Onondaga, other counties end contact tracing, expect people to inform their own social circles of exposure

Local News

SYRACUSE, N.Y. (WSYR-TV) — The days of widespread contact tracing are coming to an end across New York State, including in Onondaga and Oneida Counties. Their health departments will no longer ask people who test positive for coronavirus to provide names of people they possible exposed.

The change in policy relieves a heavy burden placed on local health departments over nearly the past two years. The historic surge of cases of the Omicron variant and the shortened isolation of five days have left health departments unable to get to every infected person in a timely manner.

Onondaga County

The significant change in policy was made quietly in Onondaga County.

In an email, obtained by NewsChannel 9, the state’s contact tracing coordinator assigned to Onondaga County schools emailed local superintendents with the changes.

She writes: “Onondaga County has asked us to change our interview and processes due to the new guidance… Starting 1/6/22 we are no longer registering any contact for any Onondaga County cases. Cases should be advised to inform any person that they may have exposed that they have tested positive and they should monitor their symptoms. This is true for household contacts, school contacts, workplace exposures or community exposures.”

The change in policy is likely related to the Onondaga County Health Department’s change from calling people who test positive to expecting them to submit their own positive test results online.

A spokesperson writes: “The recent sharp rise in COVID-19 cases has made it impossible to conduct timely and efficient contact tracing. Onondaga County Health Department (OCHD) is urging individuals who test positive to take personal responsibility by isolating immediately and notifying their close contacts so they can quarantine and get tested if necessary. OCHD has provided an updated guidance document and a flowchart to help organizations and individuals understand the isolation and quarantine protocols and make decisions that will protect the health of everyone, especially the most vulnerable in our community.” 

Oneida County

Oneida County outright announced the changed policy Monday.

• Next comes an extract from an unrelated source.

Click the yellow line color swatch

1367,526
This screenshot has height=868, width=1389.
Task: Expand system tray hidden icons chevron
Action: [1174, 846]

County Executive Anthony Picente said: “There is no way that local health departments can keep up with the overwhelming volume, so beginning today, we will no longer contact trace cases. Isolation and quarantining must now be self-maintained. Positive infections will continue to be notified, and we will still provide case investigation in some instances.”

Last week, Oneida County announced that any positive cases should report results to the county website, as opposed to waiting for a phone call.

Madison County

A spokesperson for Madison County said its health department has also switched to a self-reporting online form for both isolations and quarantines. Any widespread contact tracing left will be done by New York State.

When it comes to tracking cases and spread of the virus, she said that the Madison County Health Department will continue to monitor “vulnerable population groups such as schools, nursing homes, and other congregate settings for outbreaks.”

For those without a computer, she writes: “We have always been accommodating to those who do not have internet or access. They can always contact us at 315-366-2770 during normal business hours. “

The county’s public health director was not available for an interview.

Cayuga County

In Cayuga County, contact tracing will only be done by the health department for spread among “school-aged children,” according to a spokesperson.

The health department also switched to self-reporting cases online, “since we have such a backlog of cases, many of whom we will never reach.”

Those without computers or internet access can call 315-253-1560.

The Cayuga County health director was not available for an interview.

Oswego County

A spokesperson for Oswego County did not share the status of its contact tracing work, but the county has offered its community an online link to report positive test results.

Other Counties

A spokesperson says the Tompkins County Health Department is awaiting update guidance from New York State before making any adjustments.

A Cortland County spokesperson did not respond to NewsChannel 9’s request for information on contact tracing.